Die Virionen werden zu den gausschen Glockenkurven ihrer explorativen Statistik, während die Glocken die leeren Gottesäcker für seinen Ruf beklingen. Die sklerotischen Strukturen der gotischen Kathedralen, jede für sich ein Turmbau zu Babel. Verstummt in der Archaik, unverständlich den vielen geworden. Glasfenster im Land, wo es niemals keine Sonne gibt. Kirchenfenster als Lichtlaunen und draußen die profanen Scherben ihres Glaubens, zwischen Devotionalienkult mit Christussen, geschnitzt aus Jerusalemhölzern, die schmerzreich ihre Golgathakränzchen tragen.
Sie sehen die logistischen Kurven und die Grundschüler begannen die Infizierten zu zählen und prognostizieren mit ihren Abzählreimen den weiteren Infektionsverlauf. Es ist noch kein Meister vom Himmel gefallen und irren ist menschlich. Sie schieben die gläsernen Globen auf ihrem Abakus weiter und spielen Glasperlenspiele, jede Perle eine Träne. Die Erwachsenen zählen die Antikörper der immunen Menschen, wobei die Statistik gestorbene und immune Menschen gleich behandelt. Statistik ist schlussendlich nur Kasuistik und mathematische Mantik, formuliert in ihren wissenschaftlichen Epitomen.
Globuline und Globuli.
Tod und Immunität sind in ihrer Statistik der RSI-Modelle das selbe und verändern die Kurven nicht. Bist du schon immun oder gestorben?, fragen die Datensammelwütigen. Das ist irrelevant!, antworten die Toten, verscharrt in die Erde, die namenlos macht.
Mnemosynes Immunsystem gerät ins Wanken, die Erinnerungen der Antikörper verblassen.
Das Gedächtnis des Kuckucks.
Tröpfcheninfektionen in ihrer spuckenden sprachlichen Aerosolen der Wut und des Hasses, während sie Großsein spielen.
Mahlers Posaunen in der Ferne warnen bereits vor der Ankunft in der ländlichen Heimat. Und plötzlich kommt der Umkehrschluss. Sie schreiben die Landschaft zu Tode. Sie schreiben das Detail zu Tode. Sie schreiben den Menschen zu Tode. Das Fürimmersein am Ende.
Die Ortschaften wurden immer feindlicher, dein Auge schon leicht geschwärzt von deinen Gedanken, fortgeschritten im Katarakt der Depression.
Langsame Heimkehr ins Hier, Klause um Klause. Ein Rückfall, Berg für Berg. Tal für Tal nahm dir den Trost.

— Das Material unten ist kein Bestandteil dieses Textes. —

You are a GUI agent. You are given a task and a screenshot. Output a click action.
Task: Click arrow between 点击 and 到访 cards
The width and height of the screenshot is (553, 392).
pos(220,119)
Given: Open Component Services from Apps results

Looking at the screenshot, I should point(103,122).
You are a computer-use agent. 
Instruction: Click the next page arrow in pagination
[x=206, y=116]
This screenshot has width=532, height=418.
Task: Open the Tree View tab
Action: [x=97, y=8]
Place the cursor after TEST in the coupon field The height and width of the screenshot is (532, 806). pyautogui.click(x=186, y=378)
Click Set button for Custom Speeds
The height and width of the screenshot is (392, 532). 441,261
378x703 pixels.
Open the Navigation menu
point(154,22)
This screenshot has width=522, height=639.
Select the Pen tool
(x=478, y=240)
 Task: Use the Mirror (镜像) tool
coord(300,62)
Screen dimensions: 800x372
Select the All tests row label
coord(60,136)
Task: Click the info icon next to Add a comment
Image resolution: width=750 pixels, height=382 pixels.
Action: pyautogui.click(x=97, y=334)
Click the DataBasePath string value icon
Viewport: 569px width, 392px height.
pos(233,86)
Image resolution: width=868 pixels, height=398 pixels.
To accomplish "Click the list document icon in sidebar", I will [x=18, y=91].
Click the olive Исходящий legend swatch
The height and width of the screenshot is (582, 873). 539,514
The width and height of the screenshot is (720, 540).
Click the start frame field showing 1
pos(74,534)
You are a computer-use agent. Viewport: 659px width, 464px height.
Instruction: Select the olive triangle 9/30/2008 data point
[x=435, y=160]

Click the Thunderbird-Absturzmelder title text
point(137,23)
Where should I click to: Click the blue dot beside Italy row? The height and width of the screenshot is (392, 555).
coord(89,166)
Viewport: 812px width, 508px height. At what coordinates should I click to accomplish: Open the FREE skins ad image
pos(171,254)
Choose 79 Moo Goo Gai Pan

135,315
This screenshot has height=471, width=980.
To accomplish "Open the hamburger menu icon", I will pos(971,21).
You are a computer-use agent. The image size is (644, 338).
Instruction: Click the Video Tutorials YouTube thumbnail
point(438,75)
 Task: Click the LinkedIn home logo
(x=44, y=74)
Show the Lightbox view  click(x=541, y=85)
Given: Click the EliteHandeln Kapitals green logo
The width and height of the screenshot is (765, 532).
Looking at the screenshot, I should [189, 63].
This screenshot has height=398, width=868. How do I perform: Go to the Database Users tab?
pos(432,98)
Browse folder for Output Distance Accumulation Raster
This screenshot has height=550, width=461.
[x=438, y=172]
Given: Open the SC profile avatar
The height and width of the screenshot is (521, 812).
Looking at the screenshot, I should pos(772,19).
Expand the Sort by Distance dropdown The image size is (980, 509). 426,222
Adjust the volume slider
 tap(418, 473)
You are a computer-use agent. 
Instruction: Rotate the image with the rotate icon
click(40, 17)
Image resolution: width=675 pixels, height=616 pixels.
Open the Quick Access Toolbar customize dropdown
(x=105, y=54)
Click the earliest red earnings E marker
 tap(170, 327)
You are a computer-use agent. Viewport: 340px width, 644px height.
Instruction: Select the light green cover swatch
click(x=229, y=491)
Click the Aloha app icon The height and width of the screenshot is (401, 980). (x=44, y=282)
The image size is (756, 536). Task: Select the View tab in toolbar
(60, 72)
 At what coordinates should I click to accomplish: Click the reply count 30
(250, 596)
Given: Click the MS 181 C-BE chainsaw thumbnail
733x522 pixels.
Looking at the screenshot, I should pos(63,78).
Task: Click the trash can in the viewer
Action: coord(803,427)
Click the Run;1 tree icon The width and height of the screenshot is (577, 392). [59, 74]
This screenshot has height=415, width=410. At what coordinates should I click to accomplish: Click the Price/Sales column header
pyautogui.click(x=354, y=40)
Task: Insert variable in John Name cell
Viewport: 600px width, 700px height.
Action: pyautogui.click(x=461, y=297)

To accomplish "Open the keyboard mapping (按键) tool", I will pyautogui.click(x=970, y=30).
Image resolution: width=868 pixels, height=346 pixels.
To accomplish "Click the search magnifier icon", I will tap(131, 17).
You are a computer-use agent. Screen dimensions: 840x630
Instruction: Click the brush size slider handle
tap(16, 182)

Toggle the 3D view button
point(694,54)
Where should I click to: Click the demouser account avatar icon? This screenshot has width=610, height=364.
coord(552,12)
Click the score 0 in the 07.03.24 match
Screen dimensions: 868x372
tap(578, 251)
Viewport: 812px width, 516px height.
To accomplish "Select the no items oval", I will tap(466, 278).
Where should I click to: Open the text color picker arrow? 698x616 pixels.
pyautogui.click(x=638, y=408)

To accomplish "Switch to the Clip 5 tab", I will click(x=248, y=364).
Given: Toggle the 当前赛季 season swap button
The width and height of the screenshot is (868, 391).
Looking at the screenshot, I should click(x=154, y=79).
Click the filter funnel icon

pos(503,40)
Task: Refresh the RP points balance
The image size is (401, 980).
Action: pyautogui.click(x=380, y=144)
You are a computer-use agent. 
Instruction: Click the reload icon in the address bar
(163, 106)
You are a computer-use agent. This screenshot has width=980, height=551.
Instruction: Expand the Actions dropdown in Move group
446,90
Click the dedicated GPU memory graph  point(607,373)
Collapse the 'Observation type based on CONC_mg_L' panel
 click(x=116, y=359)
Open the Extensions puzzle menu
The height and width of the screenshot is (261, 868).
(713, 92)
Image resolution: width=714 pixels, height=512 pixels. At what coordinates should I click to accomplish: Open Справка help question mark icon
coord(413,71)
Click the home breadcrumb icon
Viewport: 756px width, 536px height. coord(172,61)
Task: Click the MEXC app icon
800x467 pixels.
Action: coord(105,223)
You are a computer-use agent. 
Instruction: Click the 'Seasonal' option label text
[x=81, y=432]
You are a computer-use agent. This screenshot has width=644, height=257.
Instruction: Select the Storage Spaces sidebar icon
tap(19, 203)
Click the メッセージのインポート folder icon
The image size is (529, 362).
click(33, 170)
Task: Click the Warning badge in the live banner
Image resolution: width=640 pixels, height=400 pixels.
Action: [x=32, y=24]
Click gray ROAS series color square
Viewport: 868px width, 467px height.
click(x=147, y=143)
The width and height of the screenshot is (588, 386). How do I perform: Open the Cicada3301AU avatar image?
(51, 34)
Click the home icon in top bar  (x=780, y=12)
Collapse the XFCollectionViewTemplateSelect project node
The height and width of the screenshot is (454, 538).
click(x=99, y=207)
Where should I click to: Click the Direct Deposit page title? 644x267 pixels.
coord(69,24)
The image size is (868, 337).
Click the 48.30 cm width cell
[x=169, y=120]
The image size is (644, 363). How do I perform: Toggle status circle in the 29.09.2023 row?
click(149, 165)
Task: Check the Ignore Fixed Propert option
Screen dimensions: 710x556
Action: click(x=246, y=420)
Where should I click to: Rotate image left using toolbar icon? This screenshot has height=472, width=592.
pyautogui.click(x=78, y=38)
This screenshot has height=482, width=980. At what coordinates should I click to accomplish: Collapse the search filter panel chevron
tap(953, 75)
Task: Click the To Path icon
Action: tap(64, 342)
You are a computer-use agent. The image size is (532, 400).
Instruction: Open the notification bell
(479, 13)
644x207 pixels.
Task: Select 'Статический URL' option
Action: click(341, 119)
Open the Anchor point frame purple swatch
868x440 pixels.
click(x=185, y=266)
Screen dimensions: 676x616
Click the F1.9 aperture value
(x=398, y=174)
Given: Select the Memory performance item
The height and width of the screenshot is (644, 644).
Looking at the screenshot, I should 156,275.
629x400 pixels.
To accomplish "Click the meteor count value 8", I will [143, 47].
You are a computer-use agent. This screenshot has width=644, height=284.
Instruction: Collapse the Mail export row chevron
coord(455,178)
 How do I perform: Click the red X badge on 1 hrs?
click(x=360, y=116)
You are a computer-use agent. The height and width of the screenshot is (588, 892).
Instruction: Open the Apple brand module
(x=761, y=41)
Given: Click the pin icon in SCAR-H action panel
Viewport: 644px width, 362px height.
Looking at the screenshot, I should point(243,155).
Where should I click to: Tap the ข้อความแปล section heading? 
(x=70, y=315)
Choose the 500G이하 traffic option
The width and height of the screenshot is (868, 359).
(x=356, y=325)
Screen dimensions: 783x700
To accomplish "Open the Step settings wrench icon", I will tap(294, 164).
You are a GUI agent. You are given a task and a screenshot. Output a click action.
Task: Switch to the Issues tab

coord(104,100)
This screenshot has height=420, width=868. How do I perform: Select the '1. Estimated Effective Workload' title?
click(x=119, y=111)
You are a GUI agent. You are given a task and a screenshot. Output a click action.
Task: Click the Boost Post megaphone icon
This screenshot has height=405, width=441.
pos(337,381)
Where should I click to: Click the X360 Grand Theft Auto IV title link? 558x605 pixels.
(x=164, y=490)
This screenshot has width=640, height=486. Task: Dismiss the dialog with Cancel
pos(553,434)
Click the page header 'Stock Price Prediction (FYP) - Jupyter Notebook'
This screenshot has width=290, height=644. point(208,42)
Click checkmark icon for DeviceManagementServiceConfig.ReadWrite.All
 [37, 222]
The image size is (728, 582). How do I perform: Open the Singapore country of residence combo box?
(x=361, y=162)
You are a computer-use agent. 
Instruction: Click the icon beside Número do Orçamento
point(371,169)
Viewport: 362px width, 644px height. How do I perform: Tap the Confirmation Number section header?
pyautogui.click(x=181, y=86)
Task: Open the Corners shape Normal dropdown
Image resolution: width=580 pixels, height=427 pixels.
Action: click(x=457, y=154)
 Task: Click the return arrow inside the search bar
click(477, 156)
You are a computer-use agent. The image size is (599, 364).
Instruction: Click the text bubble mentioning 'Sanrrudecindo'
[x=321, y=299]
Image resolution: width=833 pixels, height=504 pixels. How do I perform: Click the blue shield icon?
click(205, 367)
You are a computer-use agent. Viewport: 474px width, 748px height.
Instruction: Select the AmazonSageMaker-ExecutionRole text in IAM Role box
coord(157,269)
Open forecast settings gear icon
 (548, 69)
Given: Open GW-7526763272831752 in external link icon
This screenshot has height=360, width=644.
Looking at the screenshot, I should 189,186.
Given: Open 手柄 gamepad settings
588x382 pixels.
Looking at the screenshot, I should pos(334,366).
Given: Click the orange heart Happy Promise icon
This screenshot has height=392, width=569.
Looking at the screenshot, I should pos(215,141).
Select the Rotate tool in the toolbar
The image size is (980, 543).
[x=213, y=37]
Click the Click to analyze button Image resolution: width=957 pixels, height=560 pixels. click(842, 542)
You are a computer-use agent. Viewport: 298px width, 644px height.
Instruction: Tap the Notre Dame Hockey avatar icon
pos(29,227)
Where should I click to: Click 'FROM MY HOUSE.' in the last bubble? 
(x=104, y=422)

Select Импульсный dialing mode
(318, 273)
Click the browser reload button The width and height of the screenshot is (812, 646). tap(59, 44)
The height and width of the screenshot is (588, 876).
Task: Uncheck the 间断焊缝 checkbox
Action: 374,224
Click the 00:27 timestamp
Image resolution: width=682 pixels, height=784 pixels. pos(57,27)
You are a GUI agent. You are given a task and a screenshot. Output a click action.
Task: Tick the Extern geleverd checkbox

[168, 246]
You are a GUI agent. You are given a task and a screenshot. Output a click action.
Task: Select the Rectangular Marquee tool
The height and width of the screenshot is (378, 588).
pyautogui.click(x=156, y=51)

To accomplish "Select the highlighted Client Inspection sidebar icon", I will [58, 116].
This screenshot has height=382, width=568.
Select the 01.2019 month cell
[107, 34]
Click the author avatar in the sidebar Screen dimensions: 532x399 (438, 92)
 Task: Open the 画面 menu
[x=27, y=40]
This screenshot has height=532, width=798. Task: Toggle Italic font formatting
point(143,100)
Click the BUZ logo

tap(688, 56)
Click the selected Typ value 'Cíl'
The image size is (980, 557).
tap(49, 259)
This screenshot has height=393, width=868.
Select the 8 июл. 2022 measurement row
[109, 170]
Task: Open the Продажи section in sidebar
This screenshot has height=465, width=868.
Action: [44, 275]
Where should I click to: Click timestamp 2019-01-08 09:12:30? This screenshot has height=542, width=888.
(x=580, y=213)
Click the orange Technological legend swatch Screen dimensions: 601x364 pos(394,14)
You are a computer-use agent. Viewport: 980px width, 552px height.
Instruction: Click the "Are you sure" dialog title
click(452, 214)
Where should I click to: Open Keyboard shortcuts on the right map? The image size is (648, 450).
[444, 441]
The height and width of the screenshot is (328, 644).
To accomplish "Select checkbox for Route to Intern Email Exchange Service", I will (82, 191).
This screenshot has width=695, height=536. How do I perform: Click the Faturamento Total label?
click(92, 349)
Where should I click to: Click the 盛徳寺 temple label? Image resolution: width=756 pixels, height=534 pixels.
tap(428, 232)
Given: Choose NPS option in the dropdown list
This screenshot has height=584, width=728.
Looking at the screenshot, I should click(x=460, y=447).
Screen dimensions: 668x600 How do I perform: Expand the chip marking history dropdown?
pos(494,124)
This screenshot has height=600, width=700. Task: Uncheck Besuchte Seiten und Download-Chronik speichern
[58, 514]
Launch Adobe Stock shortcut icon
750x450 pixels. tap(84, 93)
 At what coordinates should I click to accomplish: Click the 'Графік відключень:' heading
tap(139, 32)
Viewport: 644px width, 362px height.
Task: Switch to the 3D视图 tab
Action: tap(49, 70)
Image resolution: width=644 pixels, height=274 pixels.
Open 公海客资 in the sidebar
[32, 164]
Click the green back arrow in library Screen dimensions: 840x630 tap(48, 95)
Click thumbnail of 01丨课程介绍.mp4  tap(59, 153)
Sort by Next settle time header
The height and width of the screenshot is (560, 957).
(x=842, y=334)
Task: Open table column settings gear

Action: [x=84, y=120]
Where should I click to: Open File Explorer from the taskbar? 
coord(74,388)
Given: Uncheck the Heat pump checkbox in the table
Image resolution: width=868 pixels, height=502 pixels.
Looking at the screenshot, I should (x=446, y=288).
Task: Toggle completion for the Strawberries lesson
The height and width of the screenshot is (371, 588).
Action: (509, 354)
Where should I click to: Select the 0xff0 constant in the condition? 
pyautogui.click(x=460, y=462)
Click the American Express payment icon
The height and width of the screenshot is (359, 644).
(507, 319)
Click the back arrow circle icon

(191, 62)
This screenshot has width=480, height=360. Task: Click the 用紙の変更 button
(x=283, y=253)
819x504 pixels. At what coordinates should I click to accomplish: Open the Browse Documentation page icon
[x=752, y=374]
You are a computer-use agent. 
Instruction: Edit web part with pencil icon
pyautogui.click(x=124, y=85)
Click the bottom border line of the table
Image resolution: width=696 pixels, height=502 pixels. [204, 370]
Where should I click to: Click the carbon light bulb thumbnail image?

Aufschaukelnde Protuberanzen sich der Welt entledigen zu wollen.
Die Straßen verloren ihre Ränder und alles wurde dichter und allein. Wenn die Jahreszeit wieder nebelt und sobald die Zweige schmal werden, nebelgesättigte Luft, virusgesättigte Luft, kommt die zweite Welle der Pandemie, dem maritimen Imperativ gehorchend.
Deine Füße waren doch eben noch in der Normandie, wo Van Goghs Strohballen in das Meer der Normandie zu rollen schienen, am Alabasterstrand. Dein Herz war noch im französischen Hinterland in den menschlosen Niemandsbuchten Handkes, in den Eichen- und Buchenwäldern wo sich die Pilznarren bekanntlich verspäten. Dir lagen noch die Kathedralen vor den Füßen, am Tympanon der Welt und langsam dämmert hinten das Tal aus Schwefelflechten und luzidem Nihilismus.